How many lines in the entries below contain "agent"? Answer with the number only.

---------- SOURCE DATA ----------

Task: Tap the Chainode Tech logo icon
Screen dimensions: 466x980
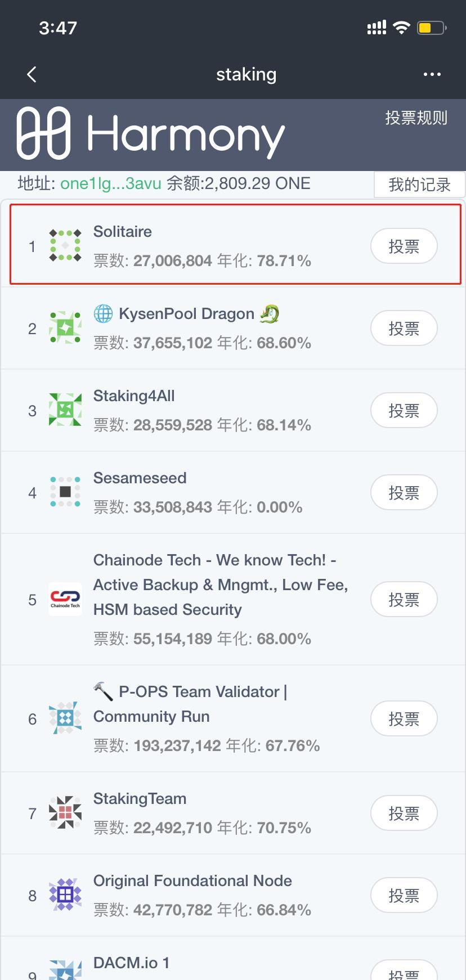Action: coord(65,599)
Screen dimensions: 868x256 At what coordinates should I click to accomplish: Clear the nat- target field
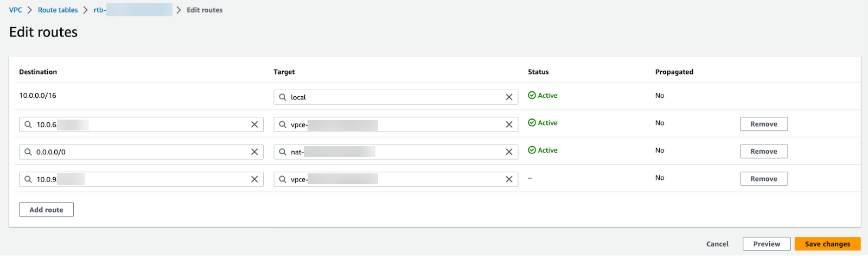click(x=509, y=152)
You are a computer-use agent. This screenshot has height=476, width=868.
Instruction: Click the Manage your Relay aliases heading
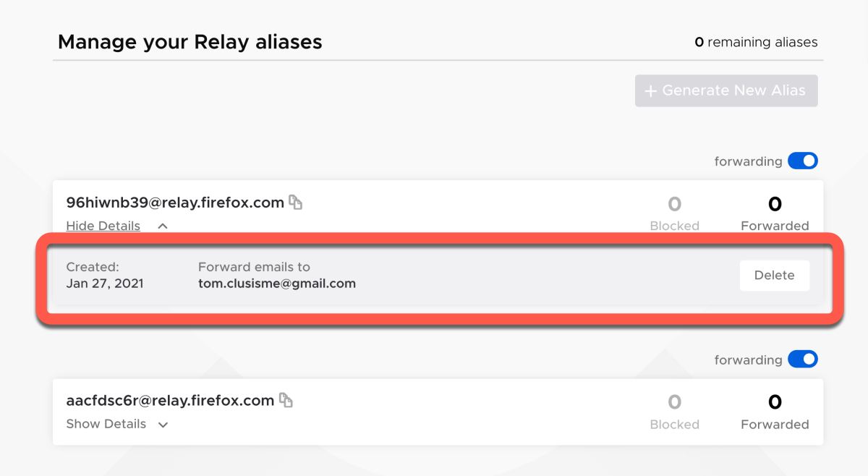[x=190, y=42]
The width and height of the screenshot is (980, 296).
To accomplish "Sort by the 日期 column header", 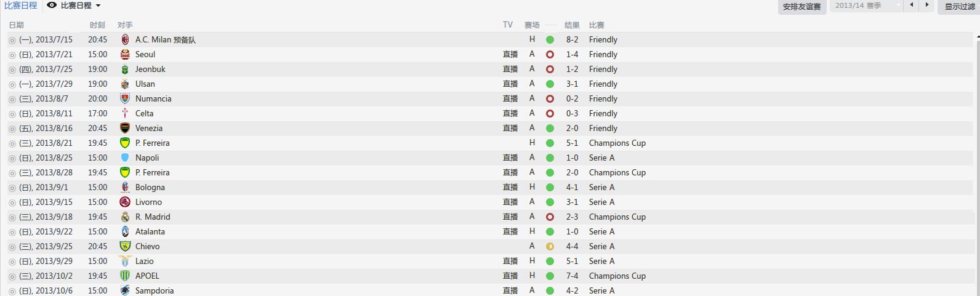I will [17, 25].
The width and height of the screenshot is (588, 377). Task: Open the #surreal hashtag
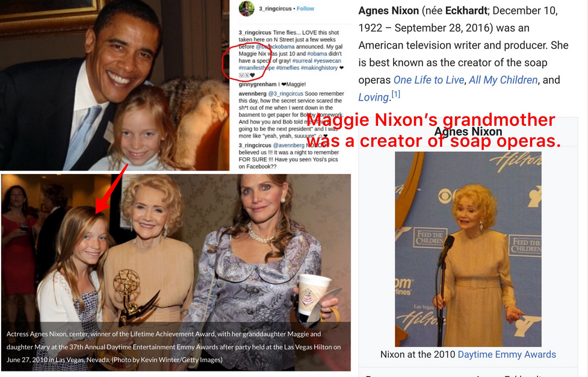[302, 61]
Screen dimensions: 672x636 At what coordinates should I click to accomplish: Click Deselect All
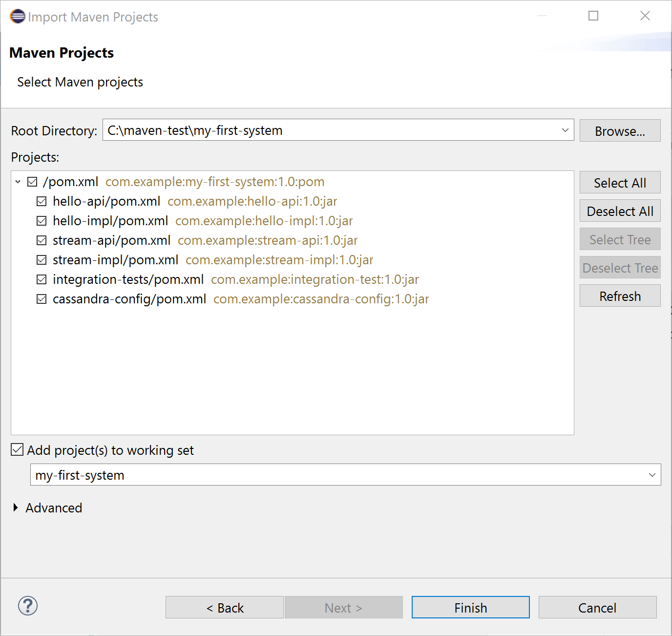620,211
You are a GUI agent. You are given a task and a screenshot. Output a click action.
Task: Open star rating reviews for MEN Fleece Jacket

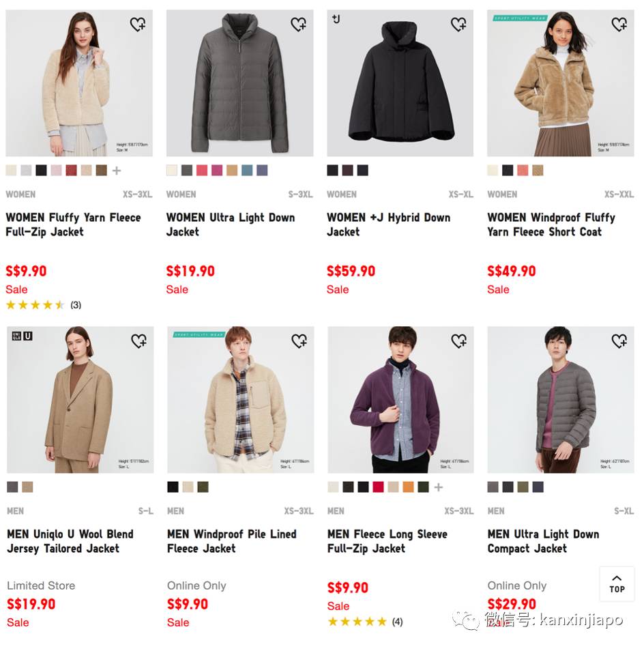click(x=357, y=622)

----------

● **COMPLETED TASK**: 2